Infectious Mononucleosis, IM, Mono, Kissing Disease, Glandular Fever
Your doctor can make a diagnosis based on symptoms of kissing disease, a physical examination, and blood tests. Although there is no specific finding that distinguishes this disease; clinically, the presence of abnormally enlarged neck lymph nodes, signs of prolonged upper respiratory tract infection, and sometimes the presence of spleen or liver enlargement may be distinctive symptoms. If patients present with acute symptoms characterized by sore throat, cervical lymphadenopathy, fever, and fatigue, infectious mononucleosis due to EBV should be suspected, especially in adolescents and young adults. If the presence of exudative pharyngitis with swelling of the uvula and tonsils is seen on oral examination; if there is periorbital and eyelid edema and symmetrical cervical and postauricular lymphadenopathy, the diagnosis can be approached further.
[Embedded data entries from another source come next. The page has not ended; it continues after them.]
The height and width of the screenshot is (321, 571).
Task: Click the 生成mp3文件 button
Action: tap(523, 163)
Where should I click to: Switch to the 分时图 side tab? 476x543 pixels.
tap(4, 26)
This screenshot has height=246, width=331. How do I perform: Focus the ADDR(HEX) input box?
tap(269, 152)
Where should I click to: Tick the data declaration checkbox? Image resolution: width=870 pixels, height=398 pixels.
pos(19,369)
After a detailed physical examination and for diagnosis, blood tests are requested. In the early stages of kissing disease, an increase in the number of a type of white blood cell called lymphocytes can be seen in blood tests. Some of these increased lymphocytes appear to have an unusual appearance when examined under a microscope. These are known as atypical lymphocytes.
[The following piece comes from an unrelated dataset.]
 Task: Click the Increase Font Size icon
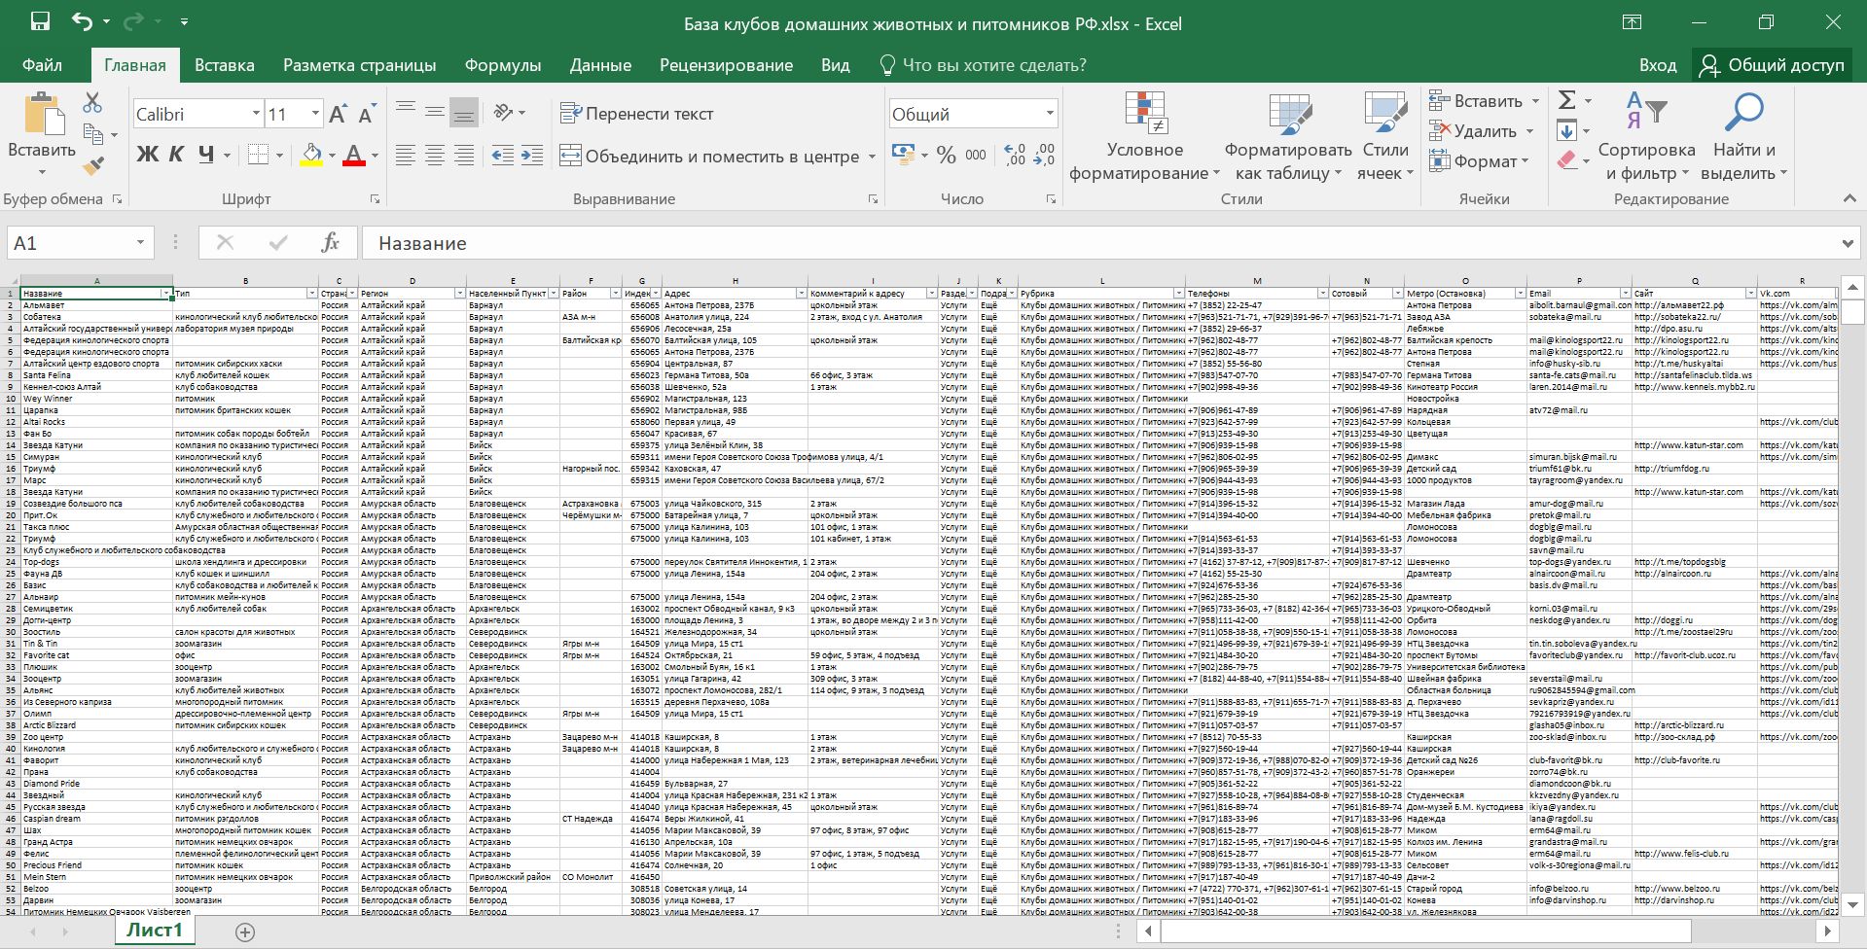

More specific blood tests, such as the monospot and heterophile antibody tests, may be preferred to confirm the diagnosis of mononucleosis. These tests are based on the measurement of antibodies produced by the body's immune system against EBV. However, these antibodies may not be detected until the second or third weeks of the disease. A typical clinical picture with a positive heterophile antibody test is usually sufficient to make the diagnosis, but heterophile antibodies are nonspecific and do not develop in some patients. Young children, especially those under the age of 4, may not develop a positive heterophile antibody response during primary EBV infection, and the diagnosis may be missed if specific EBV tests are not performed. A heterophile test using one of the commercially available antibody kits is often performed to support the clinical diagnosis. Although heterophile tests are the most commonly used tests to diagnose infectious mononucleosis, the US Centers for Disease Control and Prevention recently recommended against their use for “general use” because of their lack of specificity, especially in young children, and the possibility of false-negative results (Centers for Disease Control and Prevention 2014).

Treatment of  kissing disease 

Infectious Mononucleosis, IM, Mono, Kissing Disease, Glandular Fever
Although there is no specific treatment option for the disease, general supportive treatments and symptomatic medications that can be arranged according to the signs and symptoms can be used. Even if no treatment is given, the symptoms usually improve on their own within 1-2 months, even if the patient does not receive any treatment. In the event of complications or in severe cases, other medical specialists such as an infectious disease specialist, hematologist, cardiologist, gastroenterologist or neurologist may need to be involved due to the effects on other organs. In cases such as rupture of the spleen, a surgeon will undertake the treatment of the patient. Treatment is often aimed at relieving the symptoms. The following methods that can be applied at home help to speed up recovery:
  • Bed rest, limiting active exercises
  • Plenty of fluid intake by mouth
  • Use of antipyretic and anti-inflammatory drugs
  • Use of drugs to relieve sore throat
In patients with an enlarged spleen, it is necessary to avoid sports that require strong contact during the disease and recovery phase to prevent rupture of the spleen. Antibiotics are not necessary in the first place for viral infections.

The long-term prognosis is good for most patients with kissing disease, and serious complications are rare.